» Source data
━━━━━━
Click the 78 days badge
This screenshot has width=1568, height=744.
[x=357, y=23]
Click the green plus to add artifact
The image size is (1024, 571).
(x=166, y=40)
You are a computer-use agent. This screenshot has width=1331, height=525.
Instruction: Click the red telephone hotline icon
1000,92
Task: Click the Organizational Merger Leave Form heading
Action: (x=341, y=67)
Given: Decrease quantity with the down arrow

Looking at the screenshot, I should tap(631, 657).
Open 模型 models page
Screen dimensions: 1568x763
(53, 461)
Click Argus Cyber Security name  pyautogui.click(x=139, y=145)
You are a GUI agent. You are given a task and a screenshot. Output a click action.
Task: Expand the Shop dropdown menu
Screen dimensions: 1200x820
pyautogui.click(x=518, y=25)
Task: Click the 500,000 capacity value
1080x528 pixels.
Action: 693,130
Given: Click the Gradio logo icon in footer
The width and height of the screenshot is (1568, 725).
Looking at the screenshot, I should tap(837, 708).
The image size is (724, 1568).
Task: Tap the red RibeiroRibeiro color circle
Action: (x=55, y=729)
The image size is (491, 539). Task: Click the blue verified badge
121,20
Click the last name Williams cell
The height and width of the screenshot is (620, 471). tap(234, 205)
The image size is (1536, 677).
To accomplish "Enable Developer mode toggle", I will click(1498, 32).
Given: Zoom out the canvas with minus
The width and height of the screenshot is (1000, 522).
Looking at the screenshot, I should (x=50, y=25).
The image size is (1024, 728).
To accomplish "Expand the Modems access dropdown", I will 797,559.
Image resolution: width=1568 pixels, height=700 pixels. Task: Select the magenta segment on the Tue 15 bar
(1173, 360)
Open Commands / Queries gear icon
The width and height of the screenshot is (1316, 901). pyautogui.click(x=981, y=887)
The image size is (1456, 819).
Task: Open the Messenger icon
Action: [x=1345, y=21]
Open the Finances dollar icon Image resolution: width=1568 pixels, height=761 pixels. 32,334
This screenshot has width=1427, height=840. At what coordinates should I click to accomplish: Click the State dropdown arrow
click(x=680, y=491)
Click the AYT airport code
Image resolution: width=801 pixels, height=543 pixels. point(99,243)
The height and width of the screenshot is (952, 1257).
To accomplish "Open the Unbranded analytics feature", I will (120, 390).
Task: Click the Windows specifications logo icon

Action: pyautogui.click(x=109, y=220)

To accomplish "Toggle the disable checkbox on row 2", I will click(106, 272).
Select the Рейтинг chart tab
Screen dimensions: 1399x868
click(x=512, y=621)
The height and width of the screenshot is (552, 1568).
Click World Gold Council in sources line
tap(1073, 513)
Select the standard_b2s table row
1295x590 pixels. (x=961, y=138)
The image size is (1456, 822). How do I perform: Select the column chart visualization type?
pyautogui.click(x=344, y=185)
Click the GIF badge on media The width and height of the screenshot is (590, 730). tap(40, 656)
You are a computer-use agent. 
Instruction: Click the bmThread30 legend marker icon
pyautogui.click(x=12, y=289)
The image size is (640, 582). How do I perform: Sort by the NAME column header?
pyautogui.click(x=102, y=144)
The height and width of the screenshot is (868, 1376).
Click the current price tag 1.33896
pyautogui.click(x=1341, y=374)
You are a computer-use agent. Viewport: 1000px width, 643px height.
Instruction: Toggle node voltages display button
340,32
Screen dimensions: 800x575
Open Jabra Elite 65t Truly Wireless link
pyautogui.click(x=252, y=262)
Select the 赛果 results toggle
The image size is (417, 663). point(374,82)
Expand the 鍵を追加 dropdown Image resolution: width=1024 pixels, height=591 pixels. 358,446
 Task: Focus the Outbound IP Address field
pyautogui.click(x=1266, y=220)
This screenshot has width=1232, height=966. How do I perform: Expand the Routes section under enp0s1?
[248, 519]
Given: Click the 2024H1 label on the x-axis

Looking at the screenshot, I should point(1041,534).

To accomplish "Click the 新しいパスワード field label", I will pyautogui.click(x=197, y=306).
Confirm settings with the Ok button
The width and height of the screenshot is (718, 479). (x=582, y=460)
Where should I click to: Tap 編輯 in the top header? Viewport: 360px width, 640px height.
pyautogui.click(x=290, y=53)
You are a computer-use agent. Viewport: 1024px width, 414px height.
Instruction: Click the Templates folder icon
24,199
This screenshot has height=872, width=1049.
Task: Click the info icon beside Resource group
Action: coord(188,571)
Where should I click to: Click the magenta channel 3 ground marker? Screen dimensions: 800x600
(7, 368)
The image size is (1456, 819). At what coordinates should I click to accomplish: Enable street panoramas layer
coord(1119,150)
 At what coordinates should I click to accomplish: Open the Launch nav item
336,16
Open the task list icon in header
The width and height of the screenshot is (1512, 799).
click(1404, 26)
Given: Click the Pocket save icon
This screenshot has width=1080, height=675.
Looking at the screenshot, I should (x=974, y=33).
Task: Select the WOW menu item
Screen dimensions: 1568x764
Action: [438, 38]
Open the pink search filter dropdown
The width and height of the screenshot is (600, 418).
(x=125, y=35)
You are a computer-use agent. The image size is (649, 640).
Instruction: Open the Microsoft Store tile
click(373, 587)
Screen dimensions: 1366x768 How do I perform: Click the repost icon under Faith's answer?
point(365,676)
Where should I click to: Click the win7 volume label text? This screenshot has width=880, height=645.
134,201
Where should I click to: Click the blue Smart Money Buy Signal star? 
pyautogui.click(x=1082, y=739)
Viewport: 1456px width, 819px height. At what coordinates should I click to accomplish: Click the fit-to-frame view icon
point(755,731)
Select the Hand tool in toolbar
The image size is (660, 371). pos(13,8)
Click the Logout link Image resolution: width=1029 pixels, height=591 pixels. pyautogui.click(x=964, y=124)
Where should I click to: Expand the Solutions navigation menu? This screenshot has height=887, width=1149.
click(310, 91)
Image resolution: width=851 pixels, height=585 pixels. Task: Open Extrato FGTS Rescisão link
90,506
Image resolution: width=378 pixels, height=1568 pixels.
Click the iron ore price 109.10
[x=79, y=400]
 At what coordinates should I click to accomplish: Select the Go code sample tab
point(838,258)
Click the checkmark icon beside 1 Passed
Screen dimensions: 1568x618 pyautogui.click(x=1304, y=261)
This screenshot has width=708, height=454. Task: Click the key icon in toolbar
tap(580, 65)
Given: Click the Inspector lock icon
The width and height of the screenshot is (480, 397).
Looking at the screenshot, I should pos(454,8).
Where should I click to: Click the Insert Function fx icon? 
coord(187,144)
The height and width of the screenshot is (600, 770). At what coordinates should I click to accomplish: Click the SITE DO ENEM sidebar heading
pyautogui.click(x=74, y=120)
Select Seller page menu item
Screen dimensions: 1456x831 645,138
━━━━━━
» PROBLEM STATEMENT
Pull out every line of the rows that contains the word "blue". Case counts.

» TASK RESPONSE
The image size is (491, 539). Task: Click the blue verified badge
Where should I click to: Click the blue Smart Money Buy Signal star? 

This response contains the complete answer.